Input records ▸
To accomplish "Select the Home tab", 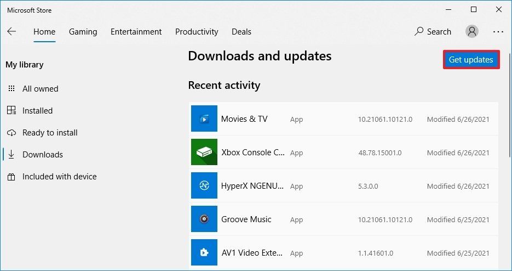I will pyautogui.click(x=44, y=31).
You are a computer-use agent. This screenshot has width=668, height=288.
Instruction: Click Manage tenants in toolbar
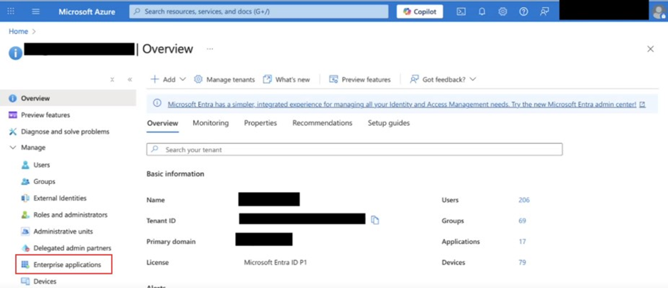coord(224,80)
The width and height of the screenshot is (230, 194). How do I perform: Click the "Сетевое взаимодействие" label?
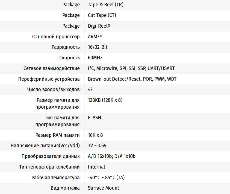pos(52,68)
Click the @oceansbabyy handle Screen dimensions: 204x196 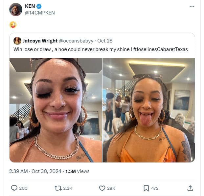(76, 41)
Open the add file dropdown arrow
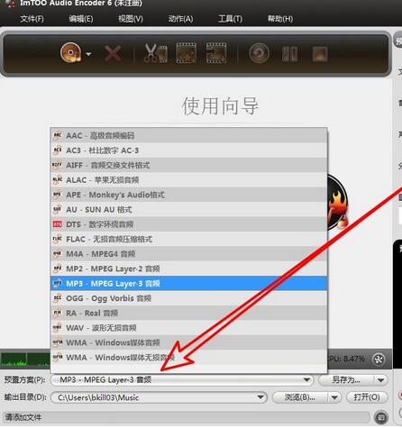 pos(88,54)
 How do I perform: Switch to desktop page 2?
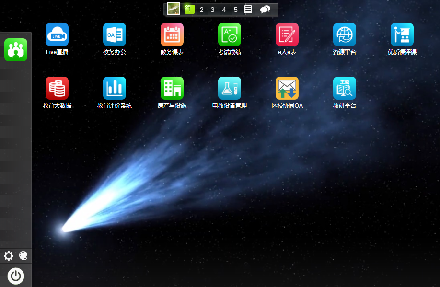click(201, 10)
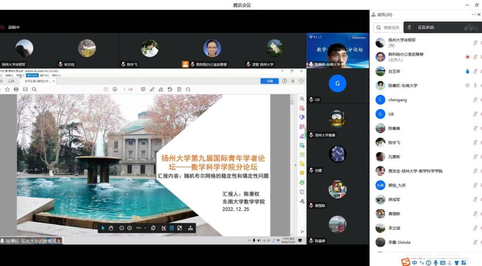Click the blue 订阅 subscribe button
The image size is (482, 266).
270,81
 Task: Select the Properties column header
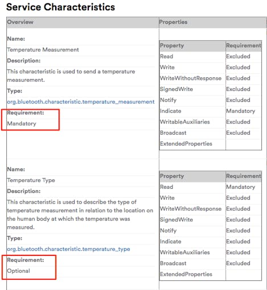click(173, 22)
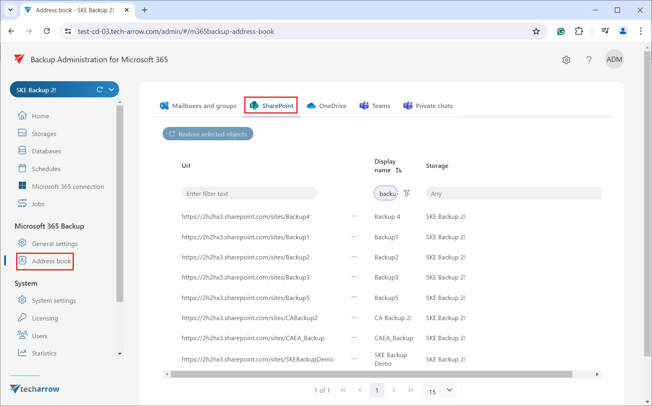652x406 pixels.
Task: Open the settings gear in header
Action: click(x=566, y=60)
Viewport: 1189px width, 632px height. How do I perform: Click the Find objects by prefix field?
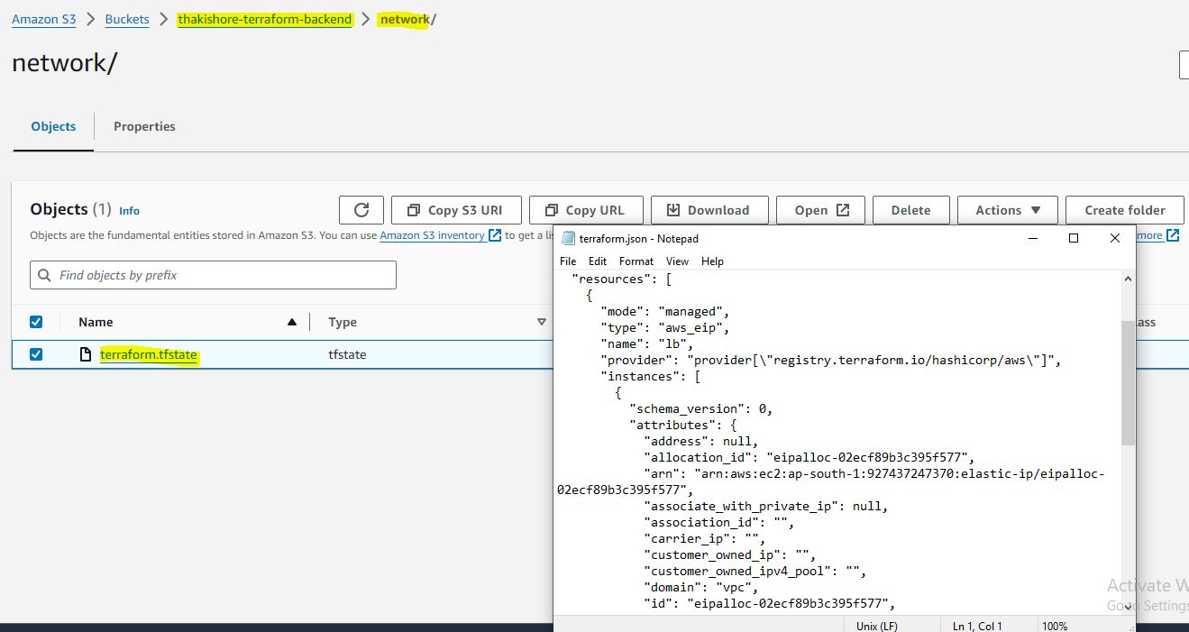[x=214, y=275]
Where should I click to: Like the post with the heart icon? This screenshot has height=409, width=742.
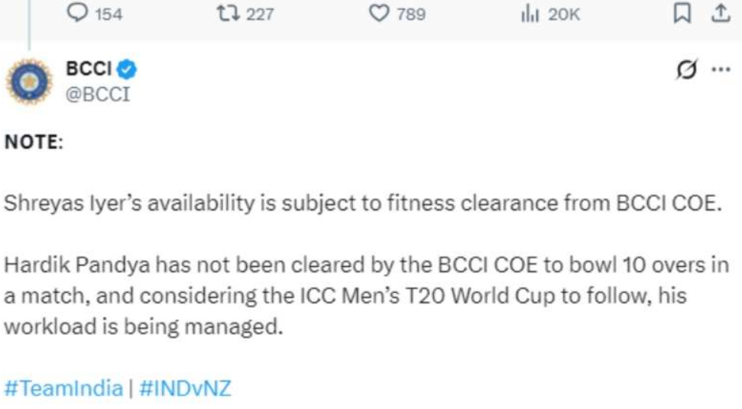(x=379, y=14)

What is required ▸ Pictures excluded, return exactly the lines from the one with "Task: Select the Properties column header" through the final line of the entries above, both included.

Worked solution ▸
 Task: Select the Properties column header
click(173, 22)
652x406 pixels.
Task: Open the settings gear in header
Action: click(x=566, y=60)
Viewport: 1189px width, 632px height. How do I perform: Click the Find objects by prefix field?
[x=214, y=275]
Where should I click to: Like the post with the heart icon? This screenshot has height=409, width=742.
(x=379, y=14)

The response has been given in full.